Sawit, Rezeki Transmigran: 600 Ribu Hektare Lahan Produktif
faseberita.id, Jakarta – Sektor kelapa sawit kini menjadi tulang punggung ekonomi bagi sebagian besar kawasan transmigrasi di Indonesia. Wakil Menteri Transmigrasi, Viva Yoga Mauladi, mengungkapkan bahwa dari total 3,1 juta hektare kawasan transmigrasi yang ada, sekitar 600 ribu hektare di antaranya telah dioptimalkan untuk perkebunan kelapa sawit.

Persebaran perkebunan sawit ini meliputi berbagai wilayah di Indonesia, dengan konsentrasi utama di Sumatera, Kalimantan, dan sebagian Sulawesi Selatan. Angka 600 ribu hektare ini bahkan belum mencakup lahan sawit yang merupakan hasil ekspansi mandiri atau program transwakarsa oleh masyarakat transmigran.
Viva Yoga menegaskan, kelapa sawit menjadi komoditas strategis yang diprioritaskan pengembangannya karena terbukti efektif dalam mendatangkan devisa negara dan membuka banyak lapangan kerja. "Sawit bagi warga transmigrasi itu adalah seperti rezeki dari Tuhan," ujarnya dalam acara ulang tahun dan peluncuran buku 45 Tahun Gapki di Jakarta Pusat, Rabu (30/4/2026).
Keberhasilan program pengembangan sawit ini terlihat jelas di beberapa kawasan, seperti Jambi. Di sana, para transmigran berpartisipasi dalam skema Perkebunan Inti Rakyat (PIR) transmigrasi sawit, yang didukung penuh oleh sektor swasta melalui sistem bagi hasil.
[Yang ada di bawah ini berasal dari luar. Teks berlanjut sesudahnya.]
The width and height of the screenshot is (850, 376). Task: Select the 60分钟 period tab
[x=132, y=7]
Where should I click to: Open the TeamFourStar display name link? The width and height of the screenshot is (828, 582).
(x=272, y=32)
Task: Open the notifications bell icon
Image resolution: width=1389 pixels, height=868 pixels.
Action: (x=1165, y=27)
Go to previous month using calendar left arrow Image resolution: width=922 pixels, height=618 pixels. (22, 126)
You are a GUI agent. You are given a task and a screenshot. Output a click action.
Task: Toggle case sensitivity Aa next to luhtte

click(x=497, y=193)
Melalui program ini, setelah periode tertentu, lahan yang mereka garap akan menjadi hak milik pribadi, memberikan jaminan keberlanjutan ekonomi.
Namun, Viva Yoga juga menekankan bahwa pengembangan komoditas di kawasan transmigrasi disesuaikan dengan potensi unggulan masing-masing daerah. "Jika di Jambi dan Riau mayoritas sawit, di Papua transmigran fokus menanam padi," jelasnya. Sementara itu, di Sulawesi Tengah, selain padi, masyarakat transmigrasi juga aktif mengembangkan komoditas hortikultura, durian, dan kakao, menunjukkan diversifikasi produk yang kaya.
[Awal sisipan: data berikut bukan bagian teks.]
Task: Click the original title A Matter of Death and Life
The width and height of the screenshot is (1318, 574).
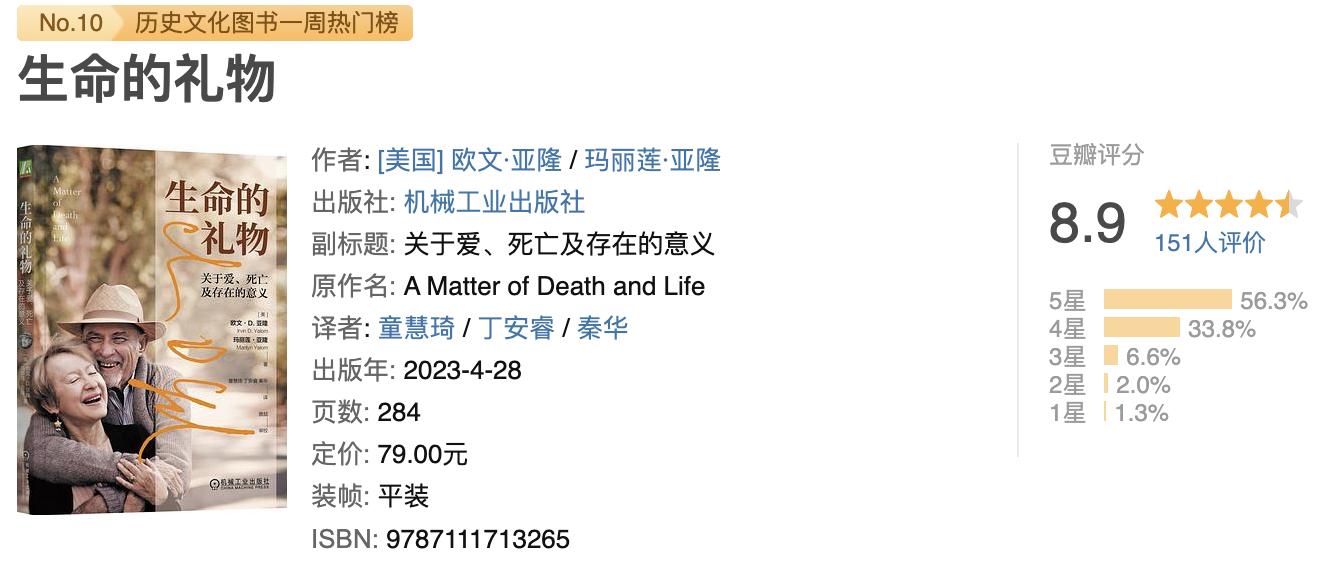Action: click(554, 286)
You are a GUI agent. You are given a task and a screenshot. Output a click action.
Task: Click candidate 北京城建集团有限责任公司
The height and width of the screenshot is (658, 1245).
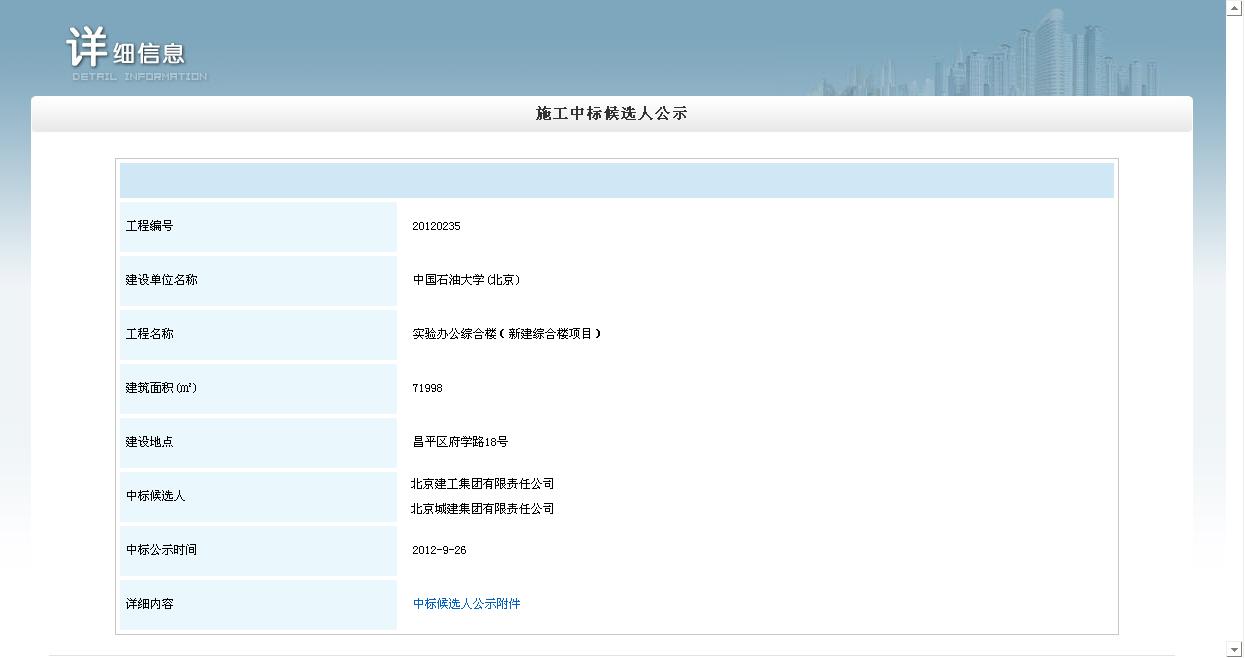pyautogui.click(x=482, y=509)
Secara keseluruhan, Kementerian Transmigrasi bertekad menjadikan kawasan transmigrasi sebagai motor penggerak pertumbuhan ekonomi baru. Strateginya adalah dengan mengoptimalkan pengembangan produk-produk unggulan lokal yang mampu meningkatkan kesejahteraan masyarakat dan mendorong laju ekonomi regional.
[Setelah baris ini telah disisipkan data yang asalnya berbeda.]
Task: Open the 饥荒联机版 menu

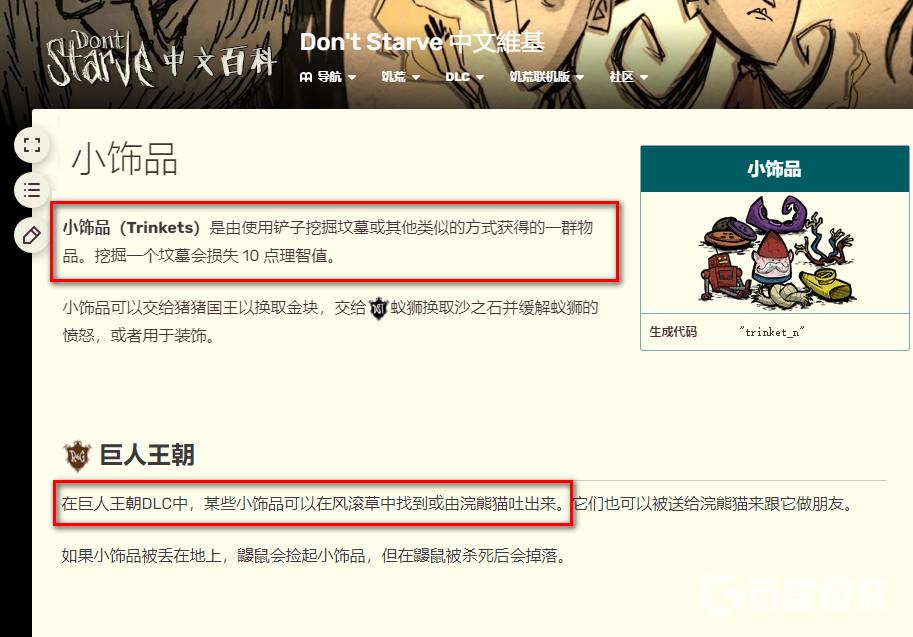Action: [547, 77]
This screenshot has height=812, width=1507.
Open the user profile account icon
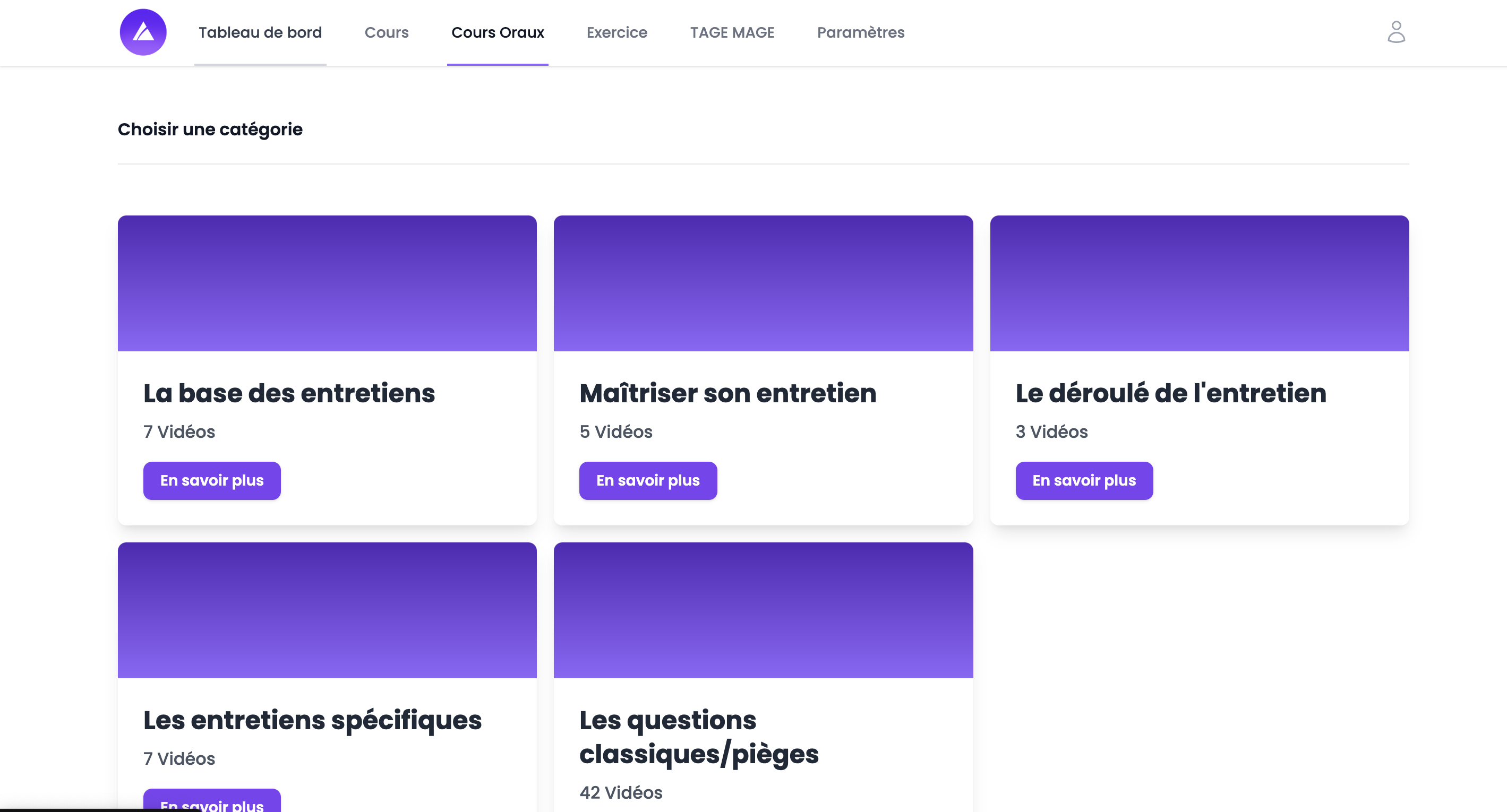[x=1397, y=32]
Senada dengan hal tersebut, Menteri Transmigrasi Muhammad Iftitah Sulaiman Suryanagara sebelumnya juga telah menyampaikan inisiatif pemetaan potensi ekonomi di seluruh kawasan transmigrasi. Upaya ini bertujuan untuk meningkatkan produktivitas wilayah, memacu pertumbuhan ekonomi, serta mencegah lahan menjadi terlantar dan ditinggalkan. Seperti dilansir faseberita.id, Iftitah menjelaskan bahwa pemetaan ini merupakan bagian dari perubahan paradigma transmigrasi. Kini, fokusnya tidak lagi semata-mata pada pembagian lahan, melainkan pada penguatan aktivitas ekonomi yang berkelanjutan dan berdaya saing.